|CH-47C Super Chinook|
|Armor||Front 0 / Side 0 / Rear 0 / Top 0|
|Fuel Capacity||2500 L|
|Type||Airborne, Mechanized, Armored, Motorized, Support|
The CH-47 Chinook is an American primary heavy transport helicopter. The Chinook was designed and initially produced by Boeing Vertol in the early 1960s. The helicopter is now produced by Boeing Rotorcraft Systems. Chinooks have been sold to 16 nations with the US Army and the Royal Air Force being the largest users. The CH-47 is among the heaviest lifting Western helicopters.
One of the three supply helicopters available to NATO forces, the CH-47C Super Chinook is slower than its French counterpart, the SA.330L Puma, for almost twice the price and for double the capacity, while carrying 1.3 times the supplies than the Chinook HC.1 for 1.2 times its cost, making it the most cost-effective of all NATO supply helicopters in terms of price/supply carried.
In late 1956, the United States Department of the Army announced plans to replace the CH-37 Mojave, which was powered by piston engines, with a new, turbine-powered helicopter. Turbine engines were also a key design feature of the smaller UH-1 "Huey" utility helicopter. Following a design competition, in September 1958, a joint Army-Air Force source selection board recommended that the Army procure the Vertol medium transport helicopter. However, funding for full-scale development was not then available, and the Army vacillated on its design requirements. Some in the Army aviation corps thought that the new helicopter should be a light tactical transport aimed at taking over the missions of the old piston-engined H-21 and H-34 helicopters, and consequently capable of carrying about fifteen troops. Another faction in the Army aviation corps thought that the new helicopter should be much larger to be able to airlift a large artillery piece, and have enough internal space to carry the new MGM-31 "Pershing" Missile System
Vertol began work on a new tandem-rotor helicopter designated Vertol Model 107 or V-107 in 1957. In June 1958, the US Army awarded a contract to Vertol for the aircraft under the YHC-1A designation.The YHC-1A had a capacity for 20 troops. Three were tested by the Army to derive engineering and operational data. However, the YHC-1A was considered by most of the Army users to be too heavy for the assault role and too light for the transport role. The decision was made to procure a heavier transport helicopter and at the same time upgrade the UH-1 "Huey" as a tactical troop transport. The YHC-1A would be improved and adopted by the Marines as the CH-46 Sea Knight in 1962. The Army then ordered the larger Model 114 under the designation HC-1B. The pre-production Boeing Vertol YCH-1B made its initial hovering flight on 21 September 1961. In 1962 the HC-1B was re-designated the CH-47Aunder the 1962 United States Tri-Service aircraft designation system.
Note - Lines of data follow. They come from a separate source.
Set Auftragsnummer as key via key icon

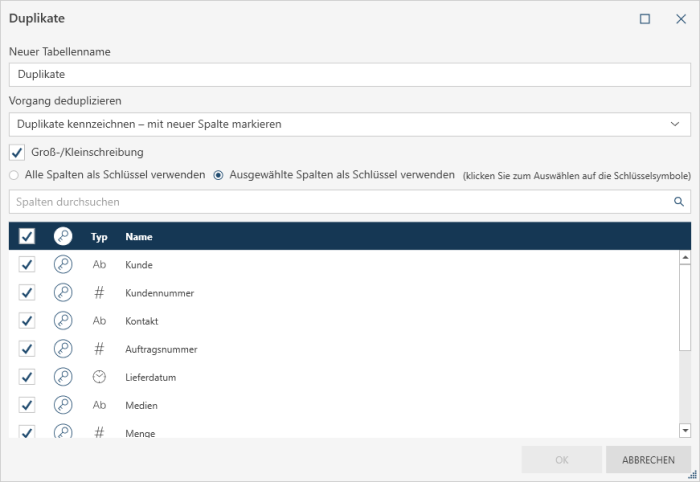(x=63, y=349)
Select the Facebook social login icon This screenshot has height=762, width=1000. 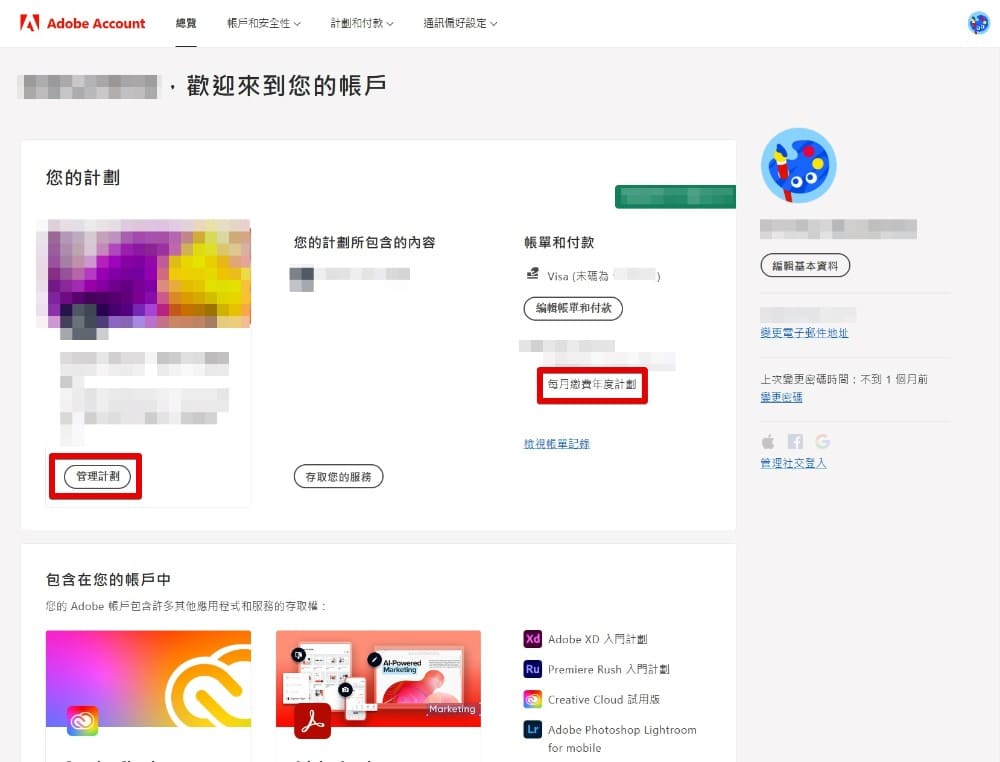click(x=795, y=442)
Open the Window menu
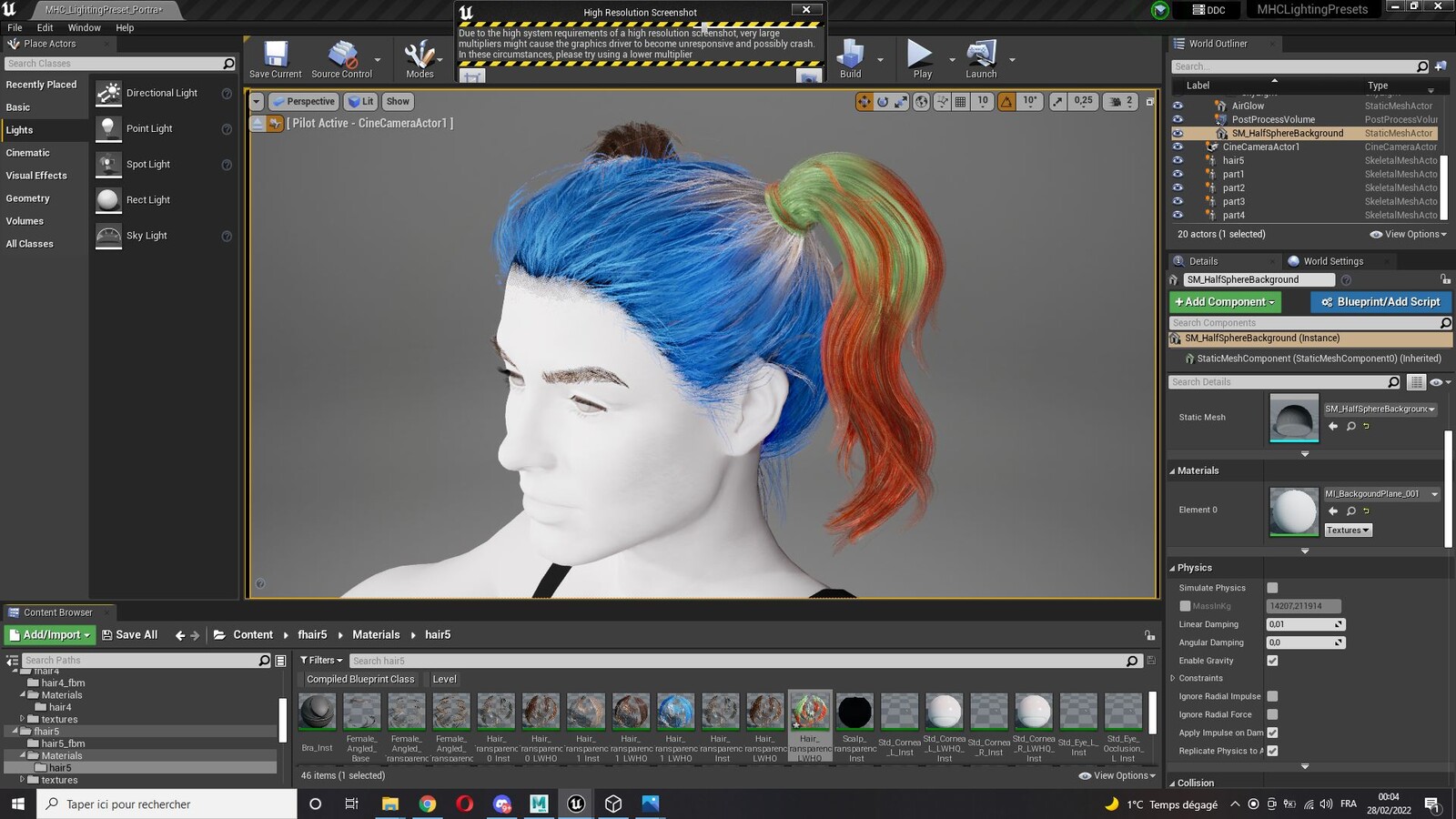The height and width of the screenshot is (819, 1456). click(84, 28)
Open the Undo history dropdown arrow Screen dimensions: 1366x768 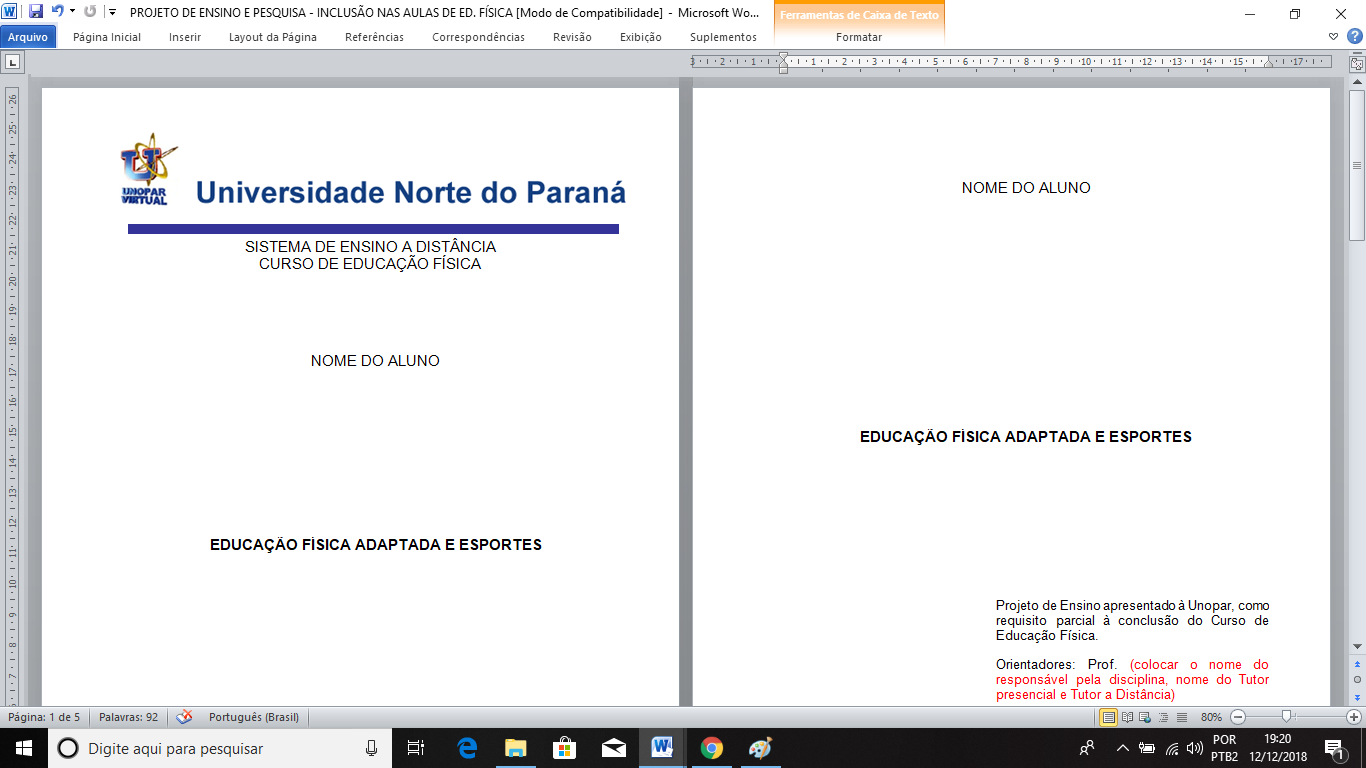point(72,12)

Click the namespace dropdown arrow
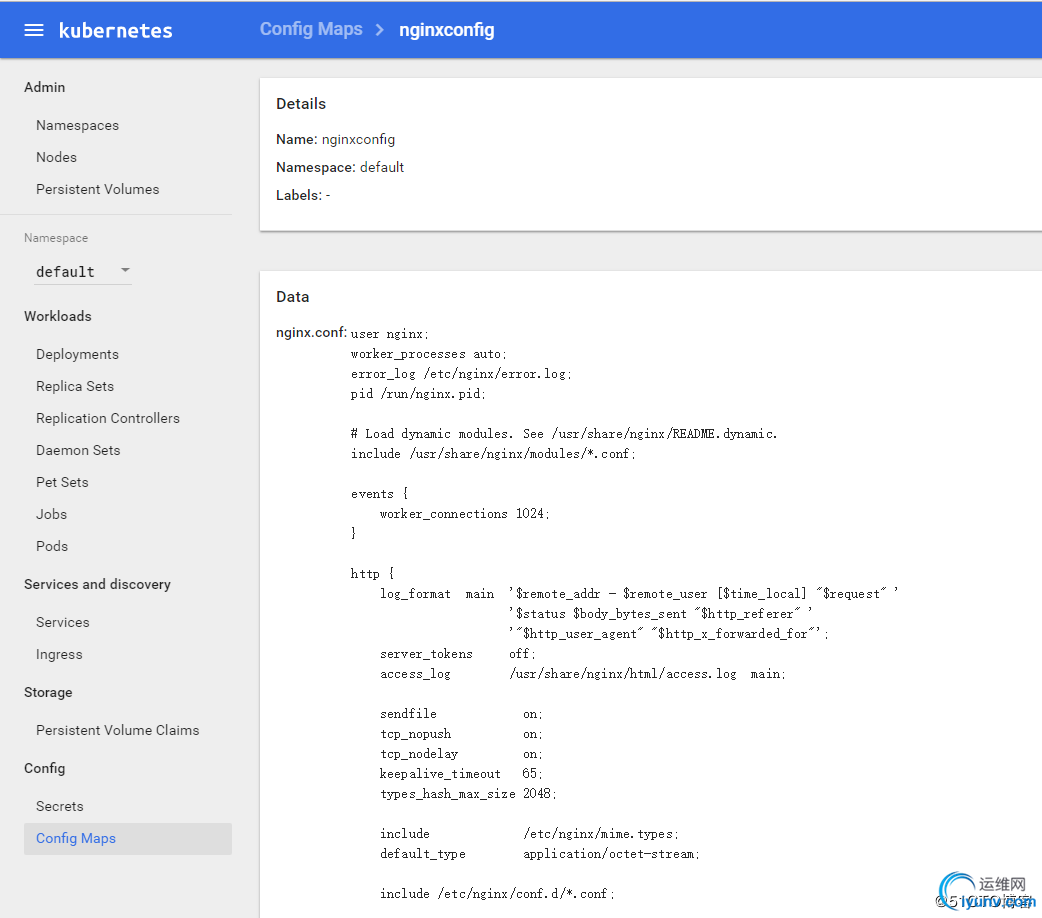125,270
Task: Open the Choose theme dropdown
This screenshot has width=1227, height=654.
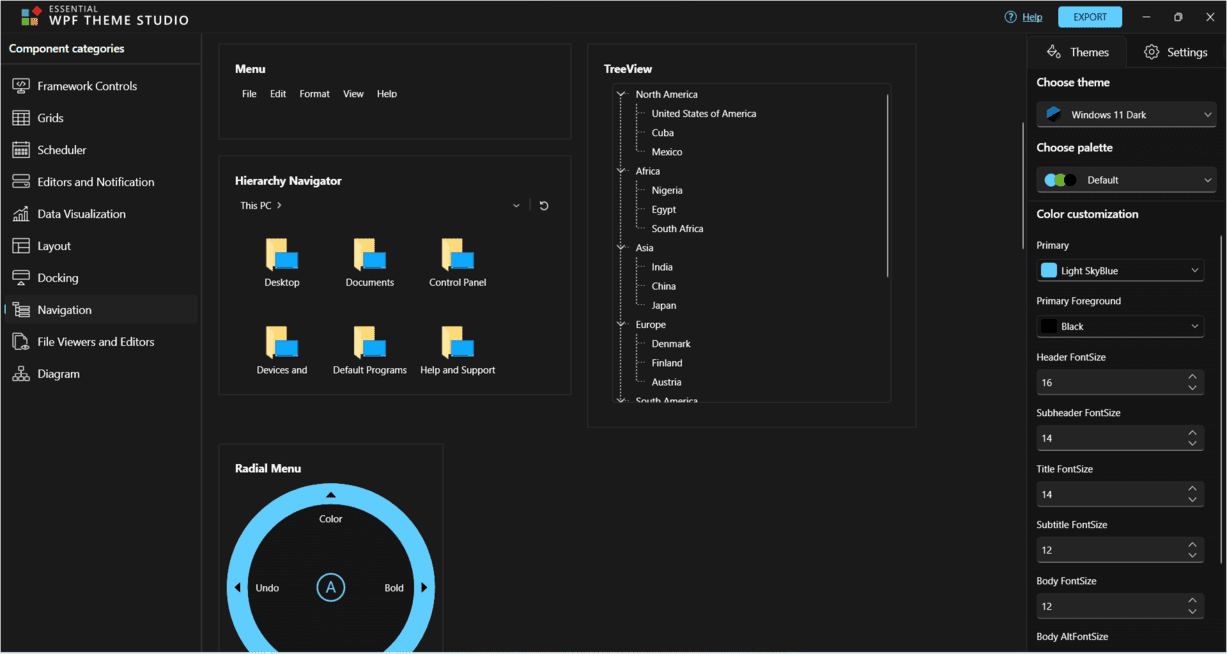Action: [1126, 115]
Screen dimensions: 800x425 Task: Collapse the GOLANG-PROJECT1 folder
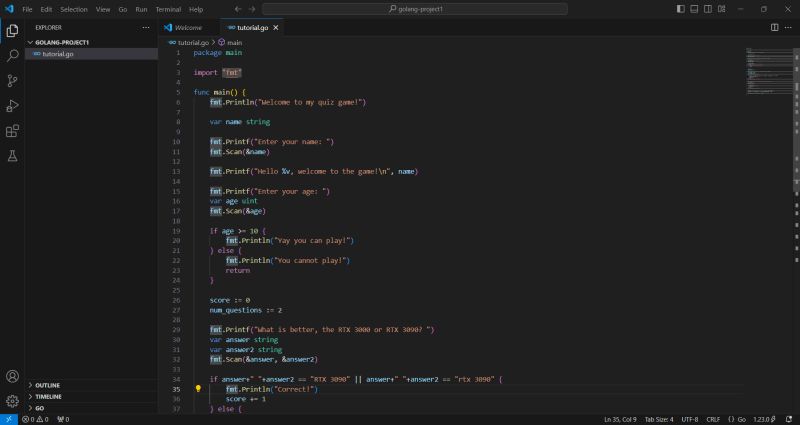(x=62, y=42)
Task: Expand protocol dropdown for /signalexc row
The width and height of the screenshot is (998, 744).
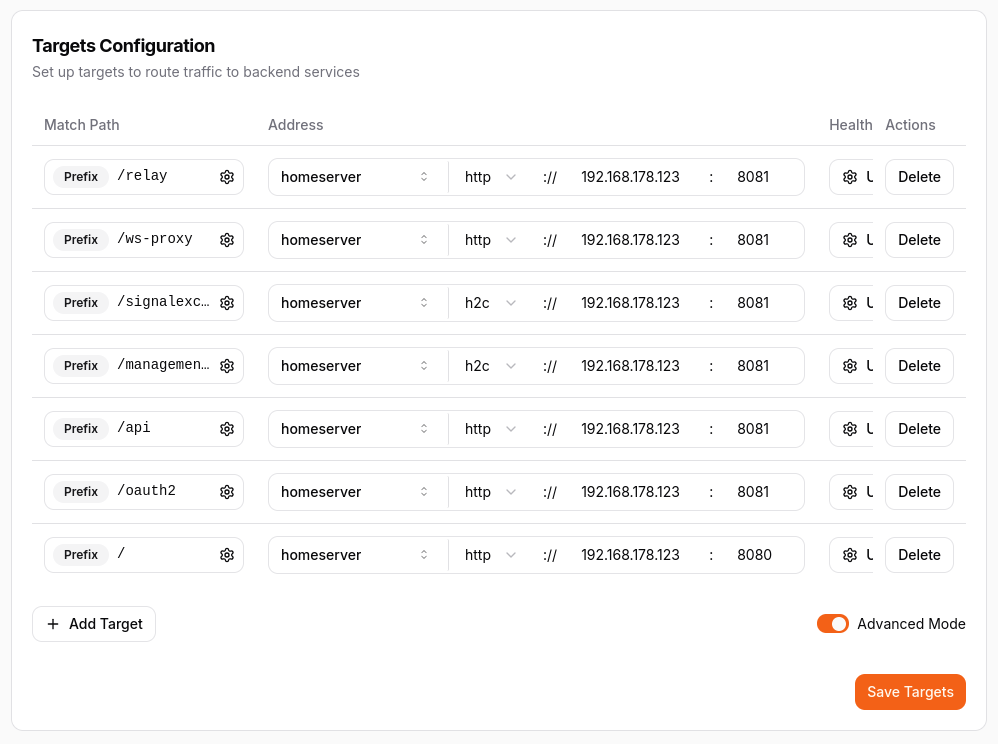Action: (x=490, y=303)
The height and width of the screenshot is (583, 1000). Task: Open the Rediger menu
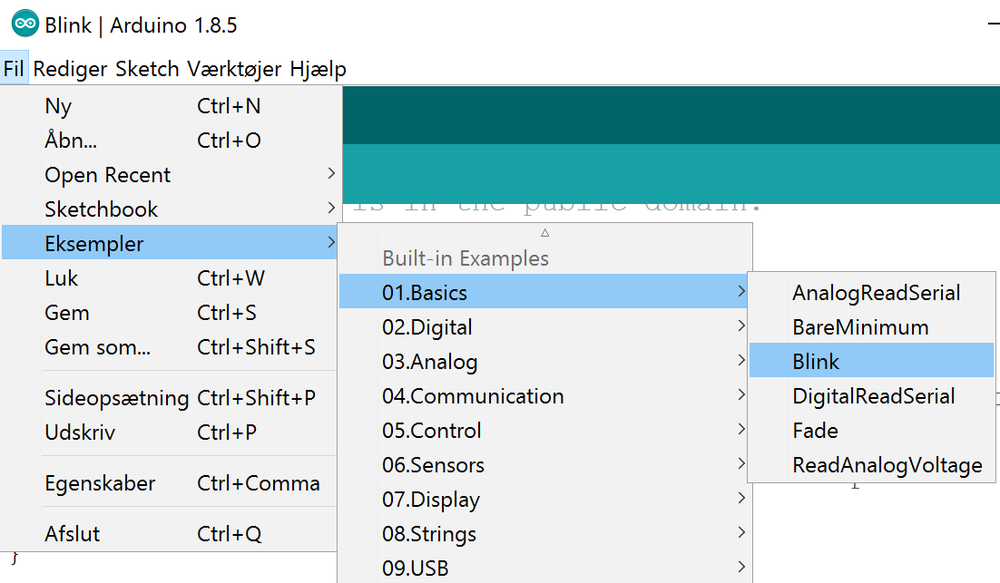pos(71,69)
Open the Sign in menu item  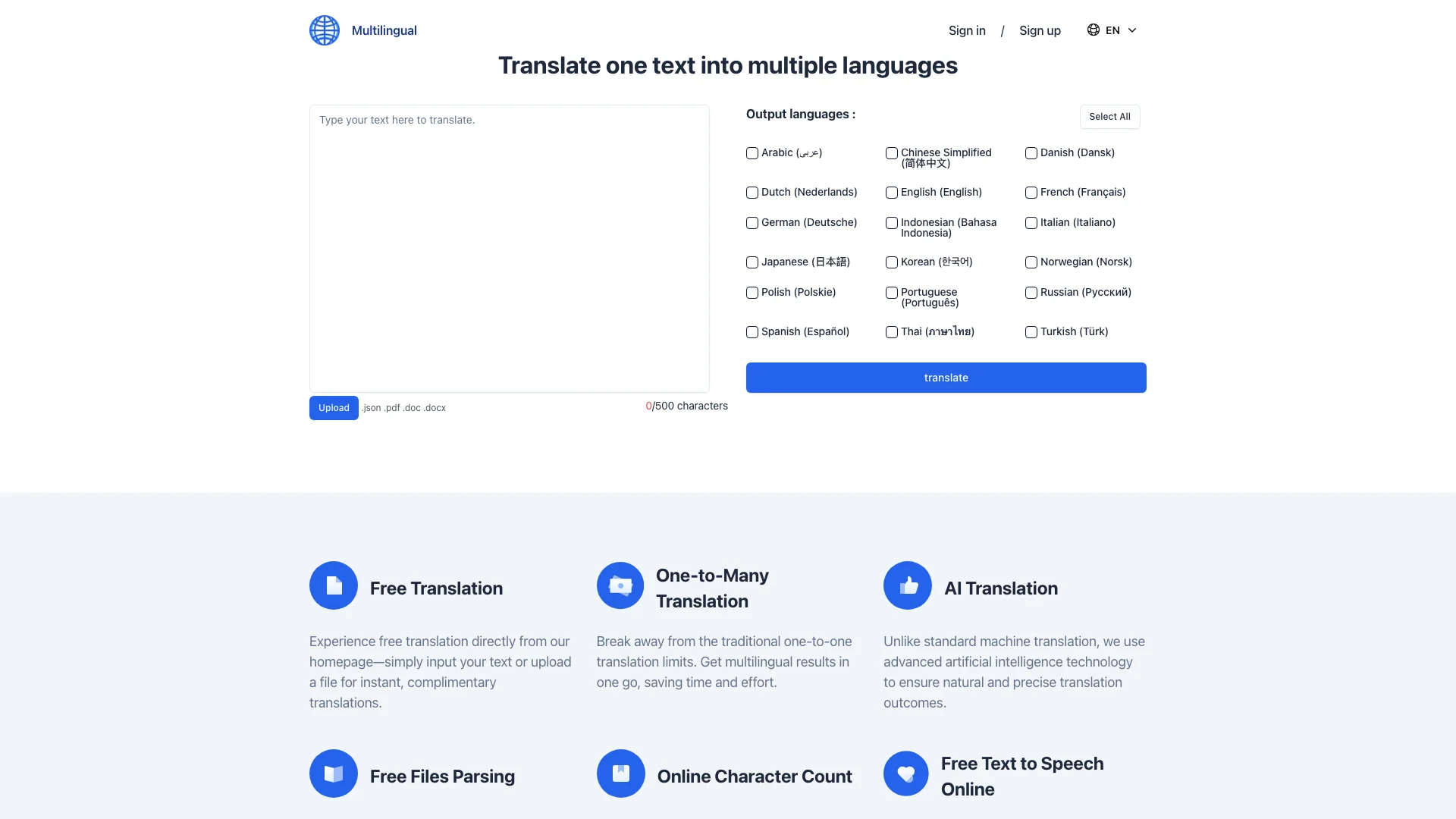[x=967, y=30]
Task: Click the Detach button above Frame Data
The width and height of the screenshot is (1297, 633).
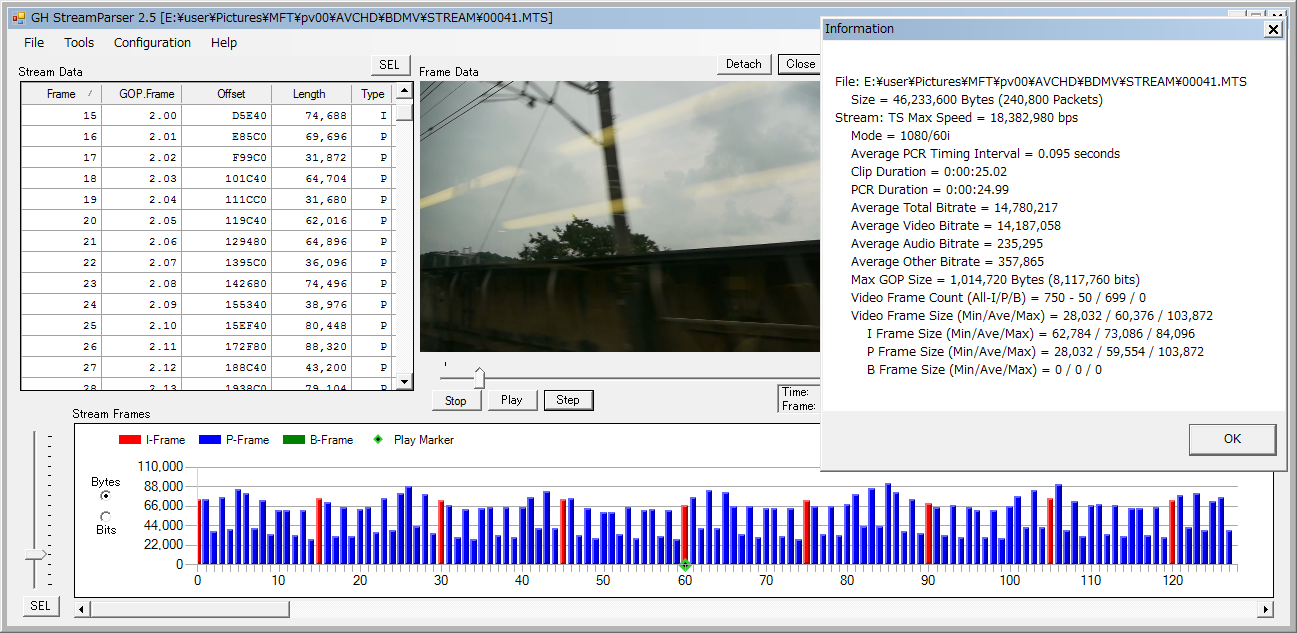Action: (743, 64)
The name "Chinook" alludes to the Chinook people of the Pacific Northwest. The CH-47 is powered by two turboshaft engines, mounted on each side of the helicopter's rear end and connected to the rotors by driveshafts. Initial models were fitted with engines of 2,200 horsepower. The counter-rotating rotors eliminate the need for an anti-torque vertical rotor, allowing all power to be used for lift and thrust. The ability to adjust lift in either rotor makes it less sensitive to changes in the center of gravity, important for the cargo lifting role. If one engine fails, the other can drive both rotors. The "sizing" of the Chinook was directly related to the growth of the Huey and the Army's tacticians' insistence that initial air assaults be built around the squad. The Army pushed for both the Huey and the Chinook, and this focus was responsible for the acceleration of its air mobility effort.
Improved and later versionsEdit
Pinnacle maneuver whereby soldiers are deposited without the helicopter landing. Improved and more powerful versions of the CH-47 have been developed since the helicopter entered service. The US Army's first major design leap was the now-common CH-47D, which entered service in 1982. Improvements from the CH-47C included upgraded engines, composite rotor blades, a redesigned cockpit to reduce pilot workload, improved and redundant electrical systems, an advanced flight control system and improved avionics. The latest mainstream generation is the CH-47F, which features several major upgrades to reduce maintenance, digitized flight controls, and is powered by two 4,733-horsepower Honeywell engines.